The METTL2 p.V308L mutation predisposed mice to more severe metabolic impairment, including impaired glucose tolerance and aggravated hepatic steatosis, following a high-fat diet challenge.
The METTL2 p.V308L mutation predisposes mice to impaired metabolic adaptation under high-fat diet stress, highlighting its role in metabolic regulation.
Introduction and Objective: METTL2 is a tRNA methyltransferase involved in the regulation of protein translation. In a previous clinical study, we identified a heterozygous METTL2A mutation (p.V315L) in a family with diabetes and fatty liver disease. This study aimed to investigate the metabolic consequences of this mutation using a point-mutation mouse model. Methods: Pathogenicity of the mutation was predicted in silico (PolyPhen-2/SIFT). A CRISPR/Cas9-generated METTL2 p.V308L knock-in mouse model, corresponding to the human METTL2A p.V315L mutation, underwent metabolic phenotyping under chow and high-fat diet (HFD) conditions. Hematological analysis, gene and protein expression analyses, proteomic analyses, histological evaluation, and computational structural prediction were performed. Results: PolyPhen-2 predicted the METTL2A mutation to be possibly damaging. Under chow diet conditions, no significant metabolic differences were observed between wild-type and mutant mice. Following HFD challenge, mutant mice developed more severe metabolic impairment, characterized by impaired glucose tolerance and aggravated hepatic steatosis. Reduced hepatic CPT1A protein expression was observed in mutant mice, consistent with impaired fatty acid β-oxidation in the context of altered AMPK-ACC-CPT1A signaling. Furthermore, Structural modeling suggested that the p.V315L mutation may alter METTL2A-tRNA interaction dynamics or binding stability. Conclusion: Taken together, these findings indicate that the METTL2 p.V308L mutation predisposes mice to impaired metabolic adaptation under HFD stress, highlighting a role for METTL2 in metabolic regulation. Disclosure C. Xu: None. S. He: None. N. Wu: None. L. Lu: None. X. Lin: None. W. Zhang: None. J. Zhou: None.
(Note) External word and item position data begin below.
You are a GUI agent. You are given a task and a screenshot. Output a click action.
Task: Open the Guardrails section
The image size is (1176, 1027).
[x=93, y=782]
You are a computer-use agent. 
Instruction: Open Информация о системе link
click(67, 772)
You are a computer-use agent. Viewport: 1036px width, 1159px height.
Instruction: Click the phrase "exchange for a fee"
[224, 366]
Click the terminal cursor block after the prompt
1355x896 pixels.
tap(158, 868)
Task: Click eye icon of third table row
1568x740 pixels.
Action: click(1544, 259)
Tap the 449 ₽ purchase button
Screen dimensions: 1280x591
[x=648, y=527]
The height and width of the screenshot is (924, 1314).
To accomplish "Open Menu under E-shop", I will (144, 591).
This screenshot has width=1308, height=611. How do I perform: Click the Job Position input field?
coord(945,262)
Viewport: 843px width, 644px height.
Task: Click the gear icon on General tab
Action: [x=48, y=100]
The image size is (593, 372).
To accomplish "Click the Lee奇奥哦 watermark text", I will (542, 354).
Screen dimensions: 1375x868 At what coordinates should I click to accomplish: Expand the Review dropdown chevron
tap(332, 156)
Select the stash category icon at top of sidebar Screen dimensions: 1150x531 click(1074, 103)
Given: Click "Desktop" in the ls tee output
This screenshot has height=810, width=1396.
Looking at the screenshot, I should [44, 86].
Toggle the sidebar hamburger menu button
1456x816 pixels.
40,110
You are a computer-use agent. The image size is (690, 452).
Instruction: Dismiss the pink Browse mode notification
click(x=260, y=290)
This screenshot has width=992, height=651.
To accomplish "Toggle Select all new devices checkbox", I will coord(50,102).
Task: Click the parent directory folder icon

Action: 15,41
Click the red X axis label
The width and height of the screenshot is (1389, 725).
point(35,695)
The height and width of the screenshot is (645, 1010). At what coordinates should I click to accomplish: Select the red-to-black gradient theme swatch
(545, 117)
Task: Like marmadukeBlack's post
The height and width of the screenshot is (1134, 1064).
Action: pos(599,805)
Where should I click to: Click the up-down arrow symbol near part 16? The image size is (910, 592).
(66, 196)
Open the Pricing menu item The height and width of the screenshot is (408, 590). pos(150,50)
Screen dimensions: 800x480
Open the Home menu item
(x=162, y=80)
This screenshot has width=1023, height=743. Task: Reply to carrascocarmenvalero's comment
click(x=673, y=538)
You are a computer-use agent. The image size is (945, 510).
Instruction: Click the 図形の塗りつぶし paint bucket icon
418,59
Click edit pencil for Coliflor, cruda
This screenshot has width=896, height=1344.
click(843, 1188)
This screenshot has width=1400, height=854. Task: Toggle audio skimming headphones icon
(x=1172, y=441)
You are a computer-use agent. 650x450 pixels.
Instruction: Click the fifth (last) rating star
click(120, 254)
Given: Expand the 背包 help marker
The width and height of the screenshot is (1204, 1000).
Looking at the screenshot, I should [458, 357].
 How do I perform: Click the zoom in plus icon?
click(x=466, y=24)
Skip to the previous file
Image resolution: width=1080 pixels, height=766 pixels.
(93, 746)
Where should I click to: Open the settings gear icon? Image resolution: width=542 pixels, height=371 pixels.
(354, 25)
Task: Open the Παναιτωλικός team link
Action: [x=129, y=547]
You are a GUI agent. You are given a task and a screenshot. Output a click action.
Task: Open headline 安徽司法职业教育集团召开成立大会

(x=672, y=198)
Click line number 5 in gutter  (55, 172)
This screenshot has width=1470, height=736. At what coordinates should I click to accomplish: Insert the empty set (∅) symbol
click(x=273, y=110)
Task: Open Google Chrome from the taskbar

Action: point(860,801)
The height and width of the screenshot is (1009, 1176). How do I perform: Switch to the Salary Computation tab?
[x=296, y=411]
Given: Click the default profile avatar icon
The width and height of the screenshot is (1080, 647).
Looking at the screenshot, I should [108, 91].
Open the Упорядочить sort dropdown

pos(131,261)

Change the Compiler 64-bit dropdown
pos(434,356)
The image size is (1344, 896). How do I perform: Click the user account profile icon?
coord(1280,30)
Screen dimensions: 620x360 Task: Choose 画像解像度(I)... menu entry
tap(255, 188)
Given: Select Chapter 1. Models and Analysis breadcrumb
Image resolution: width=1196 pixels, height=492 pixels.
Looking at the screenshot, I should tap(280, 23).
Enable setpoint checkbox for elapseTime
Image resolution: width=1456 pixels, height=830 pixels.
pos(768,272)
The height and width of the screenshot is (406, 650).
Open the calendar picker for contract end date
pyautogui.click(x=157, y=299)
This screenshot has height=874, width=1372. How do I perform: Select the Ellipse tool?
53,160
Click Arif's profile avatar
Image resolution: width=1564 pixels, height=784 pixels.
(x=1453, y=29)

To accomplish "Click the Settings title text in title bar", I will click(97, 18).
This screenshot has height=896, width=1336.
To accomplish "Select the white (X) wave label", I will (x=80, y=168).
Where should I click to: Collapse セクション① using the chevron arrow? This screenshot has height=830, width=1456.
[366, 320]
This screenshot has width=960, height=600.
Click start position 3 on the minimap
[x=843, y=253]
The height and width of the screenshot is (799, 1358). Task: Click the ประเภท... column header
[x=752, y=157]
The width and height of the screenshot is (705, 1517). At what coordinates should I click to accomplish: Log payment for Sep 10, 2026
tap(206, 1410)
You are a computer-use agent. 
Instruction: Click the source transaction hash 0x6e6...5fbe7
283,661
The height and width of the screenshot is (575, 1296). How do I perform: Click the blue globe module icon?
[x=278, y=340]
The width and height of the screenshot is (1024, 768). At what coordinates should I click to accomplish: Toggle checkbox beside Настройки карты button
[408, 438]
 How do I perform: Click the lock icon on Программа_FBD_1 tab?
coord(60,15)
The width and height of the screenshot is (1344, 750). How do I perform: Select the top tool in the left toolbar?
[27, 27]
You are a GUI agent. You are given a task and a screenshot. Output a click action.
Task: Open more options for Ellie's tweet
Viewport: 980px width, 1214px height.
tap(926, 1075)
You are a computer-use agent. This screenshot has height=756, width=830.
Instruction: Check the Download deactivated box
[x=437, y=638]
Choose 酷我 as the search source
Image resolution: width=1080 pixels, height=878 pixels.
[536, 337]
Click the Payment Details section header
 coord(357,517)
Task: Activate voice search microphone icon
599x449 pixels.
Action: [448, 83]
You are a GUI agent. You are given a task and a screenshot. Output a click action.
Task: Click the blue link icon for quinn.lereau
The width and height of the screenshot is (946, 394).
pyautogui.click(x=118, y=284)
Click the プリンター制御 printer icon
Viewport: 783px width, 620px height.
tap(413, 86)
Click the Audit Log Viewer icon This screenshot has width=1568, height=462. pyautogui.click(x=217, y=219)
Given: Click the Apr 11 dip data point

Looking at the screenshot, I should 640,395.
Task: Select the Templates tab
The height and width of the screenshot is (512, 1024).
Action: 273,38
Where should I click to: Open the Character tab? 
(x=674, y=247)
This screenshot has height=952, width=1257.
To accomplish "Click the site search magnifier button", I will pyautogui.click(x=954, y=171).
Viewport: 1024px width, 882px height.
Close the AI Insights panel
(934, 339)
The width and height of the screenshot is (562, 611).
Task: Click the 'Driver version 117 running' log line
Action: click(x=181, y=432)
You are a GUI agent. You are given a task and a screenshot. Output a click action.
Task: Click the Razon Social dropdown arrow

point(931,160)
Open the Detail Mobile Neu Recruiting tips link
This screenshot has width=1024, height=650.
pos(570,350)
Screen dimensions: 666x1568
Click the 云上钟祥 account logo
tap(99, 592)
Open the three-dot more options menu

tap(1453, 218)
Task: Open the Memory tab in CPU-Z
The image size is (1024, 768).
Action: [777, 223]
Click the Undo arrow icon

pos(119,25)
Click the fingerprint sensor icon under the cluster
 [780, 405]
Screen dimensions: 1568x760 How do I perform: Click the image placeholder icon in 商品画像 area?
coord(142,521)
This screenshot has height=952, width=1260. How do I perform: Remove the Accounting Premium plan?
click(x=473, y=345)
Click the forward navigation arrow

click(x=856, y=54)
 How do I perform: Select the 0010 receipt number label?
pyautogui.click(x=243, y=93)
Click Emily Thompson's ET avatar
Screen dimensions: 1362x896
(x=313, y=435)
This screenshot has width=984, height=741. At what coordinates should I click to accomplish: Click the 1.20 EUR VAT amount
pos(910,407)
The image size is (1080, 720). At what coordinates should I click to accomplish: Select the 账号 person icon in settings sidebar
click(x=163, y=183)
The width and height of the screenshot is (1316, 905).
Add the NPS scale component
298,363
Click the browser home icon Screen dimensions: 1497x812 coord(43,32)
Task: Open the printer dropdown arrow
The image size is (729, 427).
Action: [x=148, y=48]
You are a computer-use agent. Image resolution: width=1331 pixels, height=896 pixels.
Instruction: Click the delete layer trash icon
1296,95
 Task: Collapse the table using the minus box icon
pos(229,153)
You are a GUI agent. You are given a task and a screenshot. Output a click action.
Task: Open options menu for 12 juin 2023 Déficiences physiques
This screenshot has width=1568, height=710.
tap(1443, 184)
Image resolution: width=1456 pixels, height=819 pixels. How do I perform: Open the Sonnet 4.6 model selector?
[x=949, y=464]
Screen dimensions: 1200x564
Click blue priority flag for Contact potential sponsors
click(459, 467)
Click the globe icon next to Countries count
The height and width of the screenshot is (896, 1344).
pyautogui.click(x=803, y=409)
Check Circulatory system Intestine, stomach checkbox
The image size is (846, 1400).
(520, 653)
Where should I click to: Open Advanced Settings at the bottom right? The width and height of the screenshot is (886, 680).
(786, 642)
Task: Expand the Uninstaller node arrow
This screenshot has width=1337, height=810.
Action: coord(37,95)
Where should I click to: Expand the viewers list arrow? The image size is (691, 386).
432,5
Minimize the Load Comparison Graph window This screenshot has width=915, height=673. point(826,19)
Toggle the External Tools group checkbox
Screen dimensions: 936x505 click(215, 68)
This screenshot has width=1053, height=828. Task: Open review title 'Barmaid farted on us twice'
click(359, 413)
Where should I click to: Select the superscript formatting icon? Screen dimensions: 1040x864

XU et al. (Fri,) conducted a other in Metabolic impairment and hepatic steatosis. METTL2 p.V308L mutation vs. Wild-type was evaluated on Metabolic impairment (glucose tolerance and hepatic steatosis). The METTL2 p.V308L mutation predisposed mice to more severe metabolic impairment, including impaired glucose tolerance and aggravated hepatic steatosis, following a high-fat diet challenge.